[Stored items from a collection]

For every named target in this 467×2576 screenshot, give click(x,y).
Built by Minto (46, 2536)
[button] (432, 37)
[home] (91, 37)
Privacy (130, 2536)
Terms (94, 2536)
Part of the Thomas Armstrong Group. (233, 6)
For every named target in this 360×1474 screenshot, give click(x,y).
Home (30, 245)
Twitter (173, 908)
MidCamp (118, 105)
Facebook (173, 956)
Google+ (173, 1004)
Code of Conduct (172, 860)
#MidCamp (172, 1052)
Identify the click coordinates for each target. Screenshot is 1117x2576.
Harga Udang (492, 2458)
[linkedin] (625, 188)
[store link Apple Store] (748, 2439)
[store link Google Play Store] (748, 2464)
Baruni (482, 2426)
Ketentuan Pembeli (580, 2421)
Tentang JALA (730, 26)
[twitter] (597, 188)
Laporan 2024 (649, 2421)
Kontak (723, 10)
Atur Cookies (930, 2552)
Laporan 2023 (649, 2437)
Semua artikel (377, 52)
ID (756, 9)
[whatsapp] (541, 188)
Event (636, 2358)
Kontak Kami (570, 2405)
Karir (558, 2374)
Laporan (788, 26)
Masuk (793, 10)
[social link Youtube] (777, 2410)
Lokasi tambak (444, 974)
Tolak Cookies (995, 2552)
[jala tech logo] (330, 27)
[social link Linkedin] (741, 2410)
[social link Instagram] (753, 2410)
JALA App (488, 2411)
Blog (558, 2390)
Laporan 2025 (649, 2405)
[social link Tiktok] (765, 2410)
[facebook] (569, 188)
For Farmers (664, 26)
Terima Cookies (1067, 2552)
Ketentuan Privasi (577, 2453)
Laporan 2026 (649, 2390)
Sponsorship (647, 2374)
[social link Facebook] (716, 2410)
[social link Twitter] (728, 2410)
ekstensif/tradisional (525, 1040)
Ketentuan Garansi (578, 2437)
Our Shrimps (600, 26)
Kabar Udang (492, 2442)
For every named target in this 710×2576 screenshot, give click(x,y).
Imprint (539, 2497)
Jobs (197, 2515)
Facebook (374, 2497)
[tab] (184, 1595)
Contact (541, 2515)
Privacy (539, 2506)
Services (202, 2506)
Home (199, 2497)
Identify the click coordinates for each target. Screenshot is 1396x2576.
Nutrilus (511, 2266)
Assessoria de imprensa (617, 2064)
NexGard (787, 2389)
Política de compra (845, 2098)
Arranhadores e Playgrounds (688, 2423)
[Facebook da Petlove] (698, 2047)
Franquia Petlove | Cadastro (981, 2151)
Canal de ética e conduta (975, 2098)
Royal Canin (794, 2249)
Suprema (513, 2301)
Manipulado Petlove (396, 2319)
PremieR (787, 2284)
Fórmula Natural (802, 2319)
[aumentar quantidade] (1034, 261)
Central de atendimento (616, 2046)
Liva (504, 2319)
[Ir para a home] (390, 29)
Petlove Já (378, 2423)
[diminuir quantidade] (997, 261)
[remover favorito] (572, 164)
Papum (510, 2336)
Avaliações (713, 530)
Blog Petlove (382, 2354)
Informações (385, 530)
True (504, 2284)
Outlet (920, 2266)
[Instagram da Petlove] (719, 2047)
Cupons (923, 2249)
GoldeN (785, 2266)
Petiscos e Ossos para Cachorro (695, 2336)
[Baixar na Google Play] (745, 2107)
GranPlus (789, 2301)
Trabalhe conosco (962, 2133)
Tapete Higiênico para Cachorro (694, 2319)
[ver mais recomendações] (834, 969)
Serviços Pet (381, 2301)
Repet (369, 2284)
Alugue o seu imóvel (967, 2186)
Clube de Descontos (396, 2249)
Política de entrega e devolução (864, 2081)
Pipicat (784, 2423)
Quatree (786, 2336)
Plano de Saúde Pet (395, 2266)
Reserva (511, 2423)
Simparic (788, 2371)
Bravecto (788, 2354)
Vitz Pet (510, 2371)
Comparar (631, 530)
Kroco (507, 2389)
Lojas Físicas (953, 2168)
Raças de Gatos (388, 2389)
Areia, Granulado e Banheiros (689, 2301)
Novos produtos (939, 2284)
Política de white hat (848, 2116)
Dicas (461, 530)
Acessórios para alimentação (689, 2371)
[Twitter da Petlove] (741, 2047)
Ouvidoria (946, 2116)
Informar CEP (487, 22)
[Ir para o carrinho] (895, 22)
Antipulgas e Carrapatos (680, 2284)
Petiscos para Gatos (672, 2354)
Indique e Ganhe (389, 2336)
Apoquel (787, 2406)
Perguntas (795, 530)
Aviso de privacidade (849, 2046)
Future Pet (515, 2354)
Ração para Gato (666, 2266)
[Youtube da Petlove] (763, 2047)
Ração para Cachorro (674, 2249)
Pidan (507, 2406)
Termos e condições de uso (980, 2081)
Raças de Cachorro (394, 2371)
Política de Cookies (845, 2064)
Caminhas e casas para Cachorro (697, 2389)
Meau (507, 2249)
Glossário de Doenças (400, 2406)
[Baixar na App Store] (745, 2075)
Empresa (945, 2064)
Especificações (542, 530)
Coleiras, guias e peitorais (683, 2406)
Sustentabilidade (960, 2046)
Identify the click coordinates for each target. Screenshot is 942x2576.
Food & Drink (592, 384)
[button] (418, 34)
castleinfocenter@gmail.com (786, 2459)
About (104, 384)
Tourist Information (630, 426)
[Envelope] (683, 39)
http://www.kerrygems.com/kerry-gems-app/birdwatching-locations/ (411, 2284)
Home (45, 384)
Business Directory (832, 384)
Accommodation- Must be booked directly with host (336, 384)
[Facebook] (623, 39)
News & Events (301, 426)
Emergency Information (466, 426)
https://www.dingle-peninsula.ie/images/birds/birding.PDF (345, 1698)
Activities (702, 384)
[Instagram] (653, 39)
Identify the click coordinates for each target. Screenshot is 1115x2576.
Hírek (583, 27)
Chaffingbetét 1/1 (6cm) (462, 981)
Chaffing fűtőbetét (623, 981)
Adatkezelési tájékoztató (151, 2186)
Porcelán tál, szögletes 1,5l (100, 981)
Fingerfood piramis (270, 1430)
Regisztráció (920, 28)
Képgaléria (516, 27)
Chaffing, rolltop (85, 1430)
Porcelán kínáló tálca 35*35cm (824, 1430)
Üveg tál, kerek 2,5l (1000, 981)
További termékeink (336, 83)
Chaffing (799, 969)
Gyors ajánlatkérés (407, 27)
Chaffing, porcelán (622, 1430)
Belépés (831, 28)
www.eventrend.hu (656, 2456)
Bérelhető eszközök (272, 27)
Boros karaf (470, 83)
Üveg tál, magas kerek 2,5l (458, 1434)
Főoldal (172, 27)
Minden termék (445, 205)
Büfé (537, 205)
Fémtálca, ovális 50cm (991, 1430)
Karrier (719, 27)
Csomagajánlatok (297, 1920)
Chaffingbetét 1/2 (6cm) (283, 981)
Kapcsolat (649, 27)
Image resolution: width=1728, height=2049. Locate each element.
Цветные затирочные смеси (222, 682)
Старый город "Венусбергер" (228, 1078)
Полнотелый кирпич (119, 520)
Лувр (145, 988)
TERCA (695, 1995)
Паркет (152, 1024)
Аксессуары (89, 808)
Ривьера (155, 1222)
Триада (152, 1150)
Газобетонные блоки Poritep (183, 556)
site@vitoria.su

Requirement
Copy out exactly the lines between the line with "Chaffing, porcelán (622, 1430)" and the last line of the entries, counting both of those lines.

Task answer
Chaffing, porcelán (622, 1430)
Belépés (831, 28)
www.eventrend.hu (656, 2456)
Bérelhető eszközök (272, 27)
Boros karaf (470, 83)
Üveg tál, magas kerek 2,5l (458, 1434)
Főoldal (172, 27)
Minden termék (445, 205)
Büfé (537, 205)
Fémtálca, ovális 50cm (991, 1430)
Karrier (719, 27)
Csomagajánlatok (297, 1920)
Chaffingbetét 1/2 (6cm) (283, 981)
Kapcsolat (649, 27)
Image resolution: width=1728, height=2049. Locate each element.
Цветные затирочные смеси (222, 682)
Старый город "Венусбергер" (228, 1078)
Полнотелый кирпич (119, 520)
Лувр (145, 988)
TERCA (695, 1995)
Паркет (152, 1024)
Аксессуары (89, 808)
Ривьера (155, 1222)
Триада (152, 1150)
Газобетонные блоки Poritep (183, 556)
site@vitoria.su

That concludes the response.